■ Extract
※

What I learned in 2022

Apologies, I should have added this to my 2022 end of year write-up. However, I was thinking about how much I learned in 2021, even though my returns weren’t as great as I had hoped. I thought it would be important for me to write down what I learned (and in some cases relearned). This is not meant to be about the philosophy of investing, it’s about our companies and getting better. The advice below is written to myself, however, some of it may ring true for others.

  1. Keep it concentrated - In the first few months of 2021, I held too many stocks. I held 14 in January and 16 in February. I think it was party due to the fact that I was still getting used to the Saul Method and I had come down so far from 30-40 stocks that it made me feel comfortable to hold more than 10. I think this is a mistake. a) it’s hard to keep track of more than 10 or so stocks and b) too many small positions isn’t beneficial if you have strong conviction in your favorites

  2. Always remember to hold companies that are accelerating or at least maintaining their growth as your highest conviction positions. I kept Crowdstrike as a top pick for a lot of the year even though their growth was slowing. They kept signing new gov’t agreements and the cybersecurity space was getting a ton of attention. However, the reality was growth slowed significantly form the 80’s to the 60’s and Mr. Market rewarded them with a 2% return for the year. One can’t expect a high grower to stay in the 80’s forever but it was clear Crowdstrike wasn’t “surprising” the market with it’s reports whereas Datadog’s accelerating growth and Net’s TAM expansion and steady growth got the market’s attention. Will Crowdstrike re-accelerate and will the market appreciate it’s growing cashing flows? I don’t know, but show me the numbers first, and then I’ll reconsider.

※

■ Supplied material
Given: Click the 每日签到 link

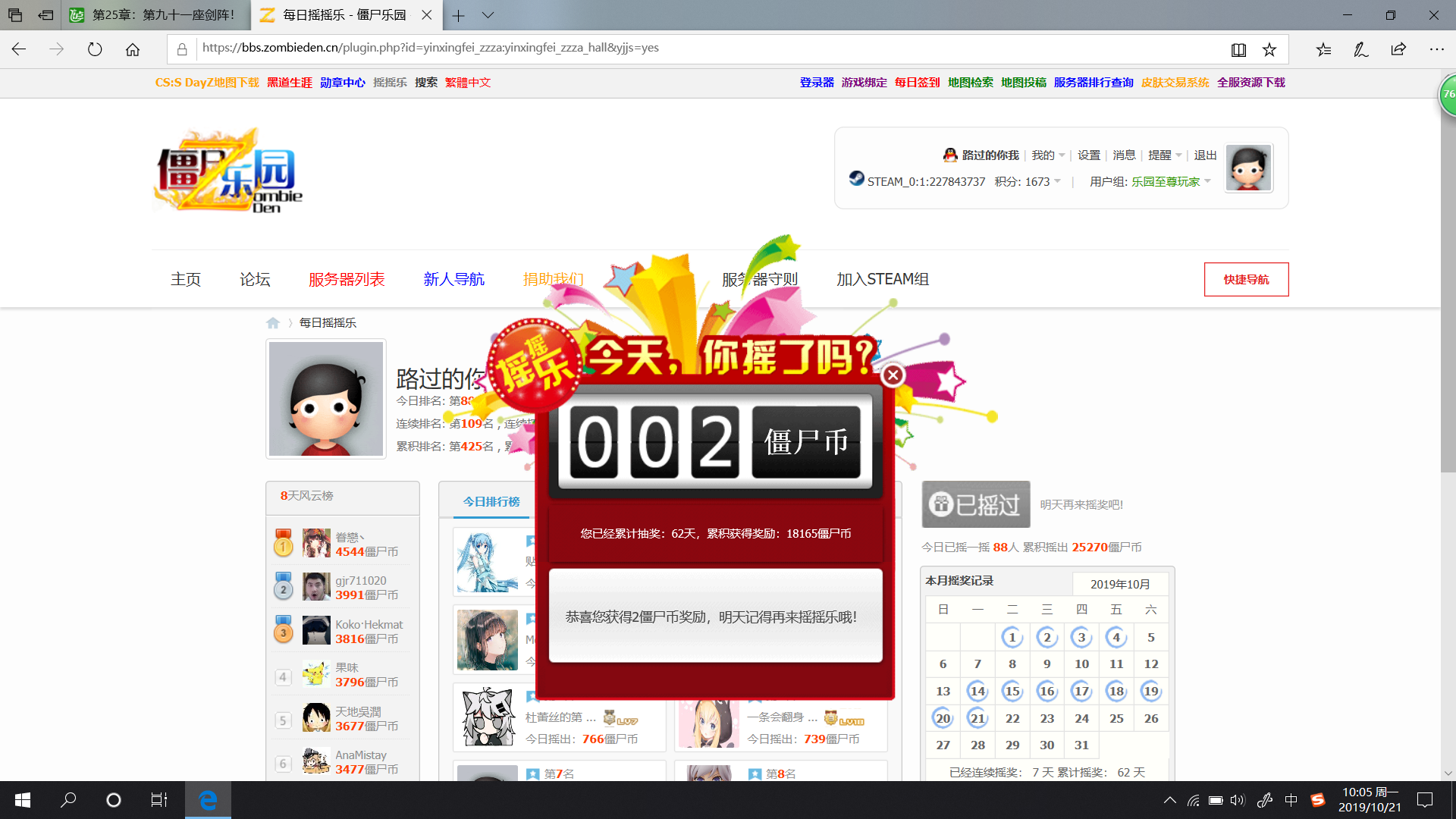Looking at the screenshot, I should (917, 82).
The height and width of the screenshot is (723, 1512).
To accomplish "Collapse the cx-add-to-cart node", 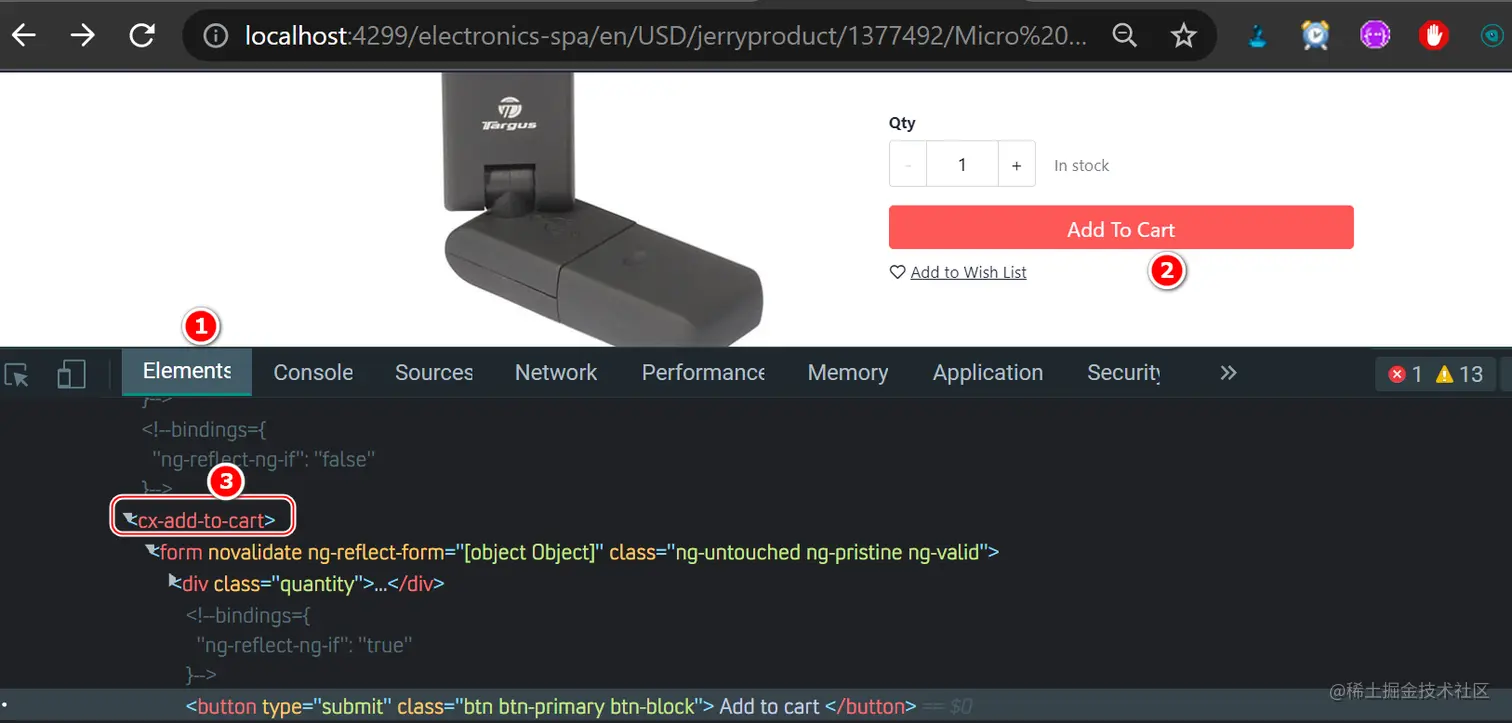I will 129,518.
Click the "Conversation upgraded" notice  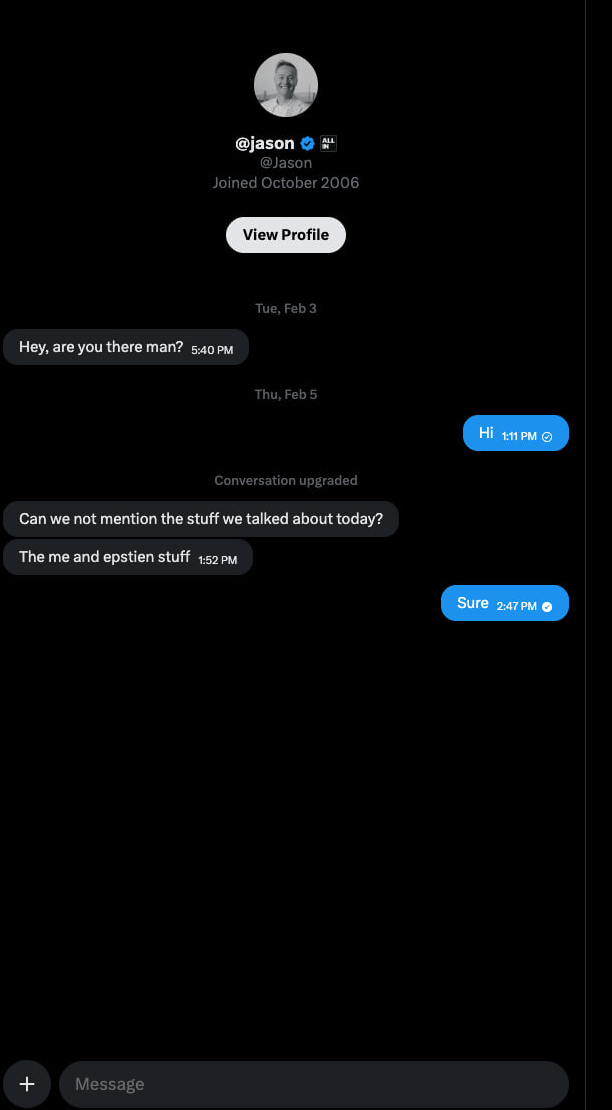pyautogui.click(x=286, y=480)
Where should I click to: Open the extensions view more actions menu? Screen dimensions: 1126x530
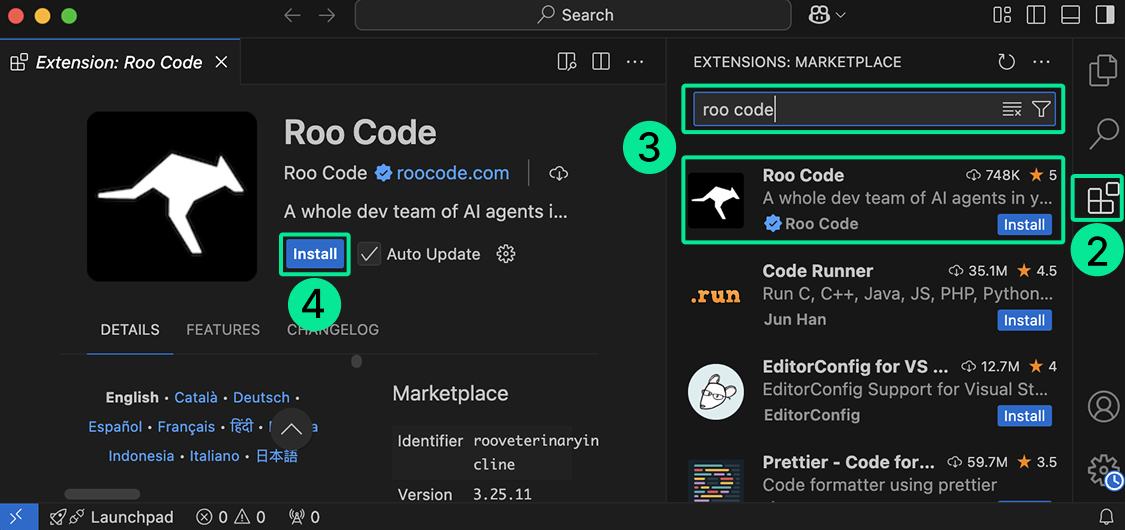pos(1042,62)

※

■ Task set
**1.** Print the post on investing lessons from "Apologies, I should" to "true for others.".
**2.** In the post on investing lessons, what return did Crowdstrike deliver for the year?
The records have nothing to do with what is asked here.

■ Solutions per task
**1.**
Apologies, I should have added this to my 2022 end of year write-up. However, I was thinking about how much I learned in 2021, even though my returns weren’t as great as I had hoped. I thought it would be important for me to write down what I learned (and in some cases relearned). This is not meant to be about the philosophy of investing, it’s about our companies and getting better. The advice below is written to myself, however, some of it may ring true for others.

**2.** A 2% return.